| ASSIGNMENT |
State only how many lines in the listing contain the string "input".

| DATA SHOWN |
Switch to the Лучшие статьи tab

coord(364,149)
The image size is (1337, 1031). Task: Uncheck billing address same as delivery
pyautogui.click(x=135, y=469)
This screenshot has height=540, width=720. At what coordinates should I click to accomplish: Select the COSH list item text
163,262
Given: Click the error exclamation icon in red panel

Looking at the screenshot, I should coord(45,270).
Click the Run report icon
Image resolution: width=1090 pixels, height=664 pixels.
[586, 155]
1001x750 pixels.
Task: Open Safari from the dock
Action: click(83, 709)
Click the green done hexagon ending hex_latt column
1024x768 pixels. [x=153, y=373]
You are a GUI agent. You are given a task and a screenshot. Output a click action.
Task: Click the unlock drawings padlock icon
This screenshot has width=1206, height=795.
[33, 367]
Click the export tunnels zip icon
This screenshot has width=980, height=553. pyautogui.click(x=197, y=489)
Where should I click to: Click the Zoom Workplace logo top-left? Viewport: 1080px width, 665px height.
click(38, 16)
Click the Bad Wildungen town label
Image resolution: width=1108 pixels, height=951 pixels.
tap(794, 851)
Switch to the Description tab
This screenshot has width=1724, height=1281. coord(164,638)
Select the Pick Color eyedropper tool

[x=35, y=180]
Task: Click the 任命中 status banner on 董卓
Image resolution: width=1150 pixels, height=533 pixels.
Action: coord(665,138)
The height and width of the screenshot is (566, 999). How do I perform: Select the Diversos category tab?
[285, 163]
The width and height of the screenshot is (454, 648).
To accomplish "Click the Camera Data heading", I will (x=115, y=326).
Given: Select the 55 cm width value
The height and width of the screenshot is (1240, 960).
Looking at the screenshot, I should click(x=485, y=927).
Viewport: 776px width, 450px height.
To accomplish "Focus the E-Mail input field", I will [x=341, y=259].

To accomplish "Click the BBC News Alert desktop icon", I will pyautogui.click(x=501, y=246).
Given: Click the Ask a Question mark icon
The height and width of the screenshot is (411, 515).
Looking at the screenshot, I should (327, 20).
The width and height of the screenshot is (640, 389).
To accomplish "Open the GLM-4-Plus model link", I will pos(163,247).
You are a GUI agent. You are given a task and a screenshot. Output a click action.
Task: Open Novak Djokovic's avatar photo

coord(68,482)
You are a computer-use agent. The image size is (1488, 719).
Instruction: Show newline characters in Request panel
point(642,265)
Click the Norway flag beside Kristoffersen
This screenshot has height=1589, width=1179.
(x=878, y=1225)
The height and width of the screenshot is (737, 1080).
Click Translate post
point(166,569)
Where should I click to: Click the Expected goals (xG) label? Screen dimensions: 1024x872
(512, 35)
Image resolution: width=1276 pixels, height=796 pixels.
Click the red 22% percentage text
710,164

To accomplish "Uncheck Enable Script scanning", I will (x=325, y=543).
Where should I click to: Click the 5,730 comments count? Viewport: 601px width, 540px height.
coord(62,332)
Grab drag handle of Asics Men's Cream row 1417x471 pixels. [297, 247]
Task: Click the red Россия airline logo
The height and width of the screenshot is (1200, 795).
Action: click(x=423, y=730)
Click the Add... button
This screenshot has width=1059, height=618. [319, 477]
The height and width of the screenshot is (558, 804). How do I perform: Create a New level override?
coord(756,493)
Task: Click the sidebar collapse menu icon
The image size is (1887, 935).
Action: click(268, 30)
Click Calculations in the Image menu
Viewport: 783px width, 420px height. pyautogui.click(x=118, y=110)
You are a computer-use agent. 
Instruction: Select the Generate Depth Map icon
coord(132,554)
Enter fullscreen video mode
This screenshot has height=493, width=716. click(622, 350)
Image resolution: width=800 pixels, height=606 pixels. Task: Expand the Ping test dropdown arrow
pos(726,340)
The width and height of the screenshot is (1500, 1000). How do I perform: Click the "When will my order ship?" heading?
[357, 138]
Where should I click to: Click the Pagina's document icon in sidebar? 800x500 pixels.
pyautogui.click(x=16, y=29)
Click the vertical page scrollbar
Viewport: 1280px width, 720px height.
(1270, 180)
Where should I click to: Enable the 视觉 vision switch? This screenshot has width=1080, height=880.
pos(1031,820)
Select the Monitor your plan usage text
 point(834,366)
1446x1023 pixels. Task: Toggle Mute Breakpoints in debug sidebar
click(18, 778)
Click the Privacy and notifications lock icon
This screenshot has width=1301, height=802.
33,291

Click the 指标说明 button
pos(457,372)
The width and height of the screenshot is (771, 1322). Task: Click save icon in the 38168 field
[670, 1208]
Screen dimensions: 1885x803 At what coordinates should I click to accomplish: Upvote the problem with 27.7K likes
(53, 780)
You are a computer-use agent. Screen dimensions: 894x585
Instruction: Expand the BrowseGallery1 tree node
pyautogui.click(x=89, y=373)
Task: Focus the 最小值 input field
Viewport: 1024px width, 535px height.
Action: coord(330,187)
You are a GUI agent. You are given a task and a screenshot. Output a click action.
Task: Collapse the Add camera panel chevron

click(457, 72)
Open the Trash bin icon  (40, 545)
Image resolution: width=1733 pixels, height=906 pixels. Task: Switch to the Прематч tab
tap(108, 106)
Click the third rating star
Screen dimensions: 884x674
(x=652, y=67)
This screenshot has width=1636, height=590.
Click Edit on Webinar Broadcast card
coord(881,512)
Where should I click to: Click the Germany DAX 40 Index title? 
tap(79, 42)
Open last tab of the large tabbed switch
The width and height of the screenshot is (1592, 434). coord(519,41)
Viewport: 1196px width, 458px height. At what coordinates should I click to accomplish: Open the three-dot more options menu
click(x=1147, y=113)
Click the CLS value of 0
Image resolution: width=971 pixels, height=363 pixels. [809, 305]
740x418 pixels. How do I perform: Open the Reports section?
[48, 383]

| ANSWER BOX |
2